Courtship, along with a whole host of other lifestyle choices, is a very difficult thing to implement if we main-stream our children in the culture. It is like parading them up and down the delectable aisles of a candy store, and then whisking them home saying, “but you’ll be much better off eating a steady diet of broccoli”…Good luck.

When we came to the decision that our children would not date, we knew that we had to make some drastic decisions regarding who their friends were and what influences they would be under. My parents tried to convince me that my life would be better if I remained “only friends” with boys until I was ready to find a mate. Problem: I spent all day, every day in a public school and that was ludicrous to me since every single friend of mine dated, and “teenage life” basically centered around dating relationships. It was as absurd as the candy store illustration, despite their strong desire for me to refrain from dating, despite all my spiritual training in the few hours I did have at home, despite my church involvement, (might I add that the youth group strongly encouraged the dating game), etc.

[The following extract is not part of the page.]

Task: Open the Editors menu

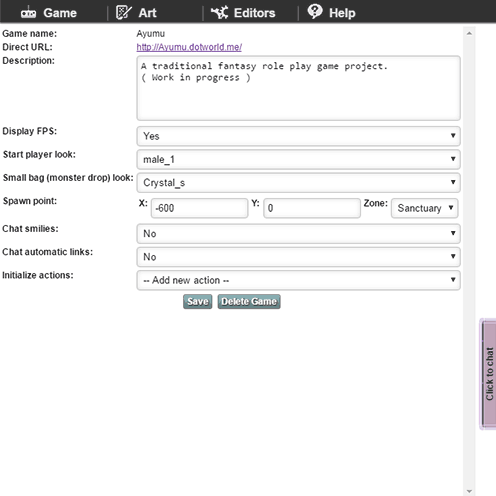Action: coord(243,13)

Peer pressure can be a wonderful thing if we find the right peers to apply the right pressure. Within our social/peer groups, most of the families agree with the courtship principle. This makes transferring that value to our children rather a piece of cake. In the minds of our children and all those around us, dating is silly, harmful, and they have no desire to do it. At least in our family, it has been really easy to communicate the logic of courtship to our children, because, well, “all their friends are doing it”.

Many people have said to me, “oh, wait till they get older–it’ll be a different story”. My oldest is thirteen (by her age I was already obsessed with boys and “relationships”), and she has very strong convictions and desires about guarding her heart for her husband. (She laments what she sees the dating process doing to girls around her.) It is God’s grace, and I thank Him for it, but it is so beautiful to see her desire for purity and her contentment in serving her family and preparing for her husband.

I feel almost certain that her attitude would be completely different if she were main-streamed in the school system. (The disclaimer: I’m sure there are a few people who actually went to public school and still cheerfully embraced the model of courship despite what all their peers were doing….but not many.)

I may as well add here that part of our “drastic measures” included leaving the church I had grown up in. The church is, after all, another peer group of sorts, and unfortunately, many churches have adopted worldly practices. The segregation of the church, the encouragement of dating relationships, and many feminist influences have been harmful for families and we did not feel able to impart our family’s values to our children if they were receiving conflicting messages in their own church. It was one of the most difficult things we’ve ever done, but difficult decisions pale in comparison to our children’s hearts and lives.

I hope to challenge families to be willing to take drastic measures if they are convicted in areas that require it.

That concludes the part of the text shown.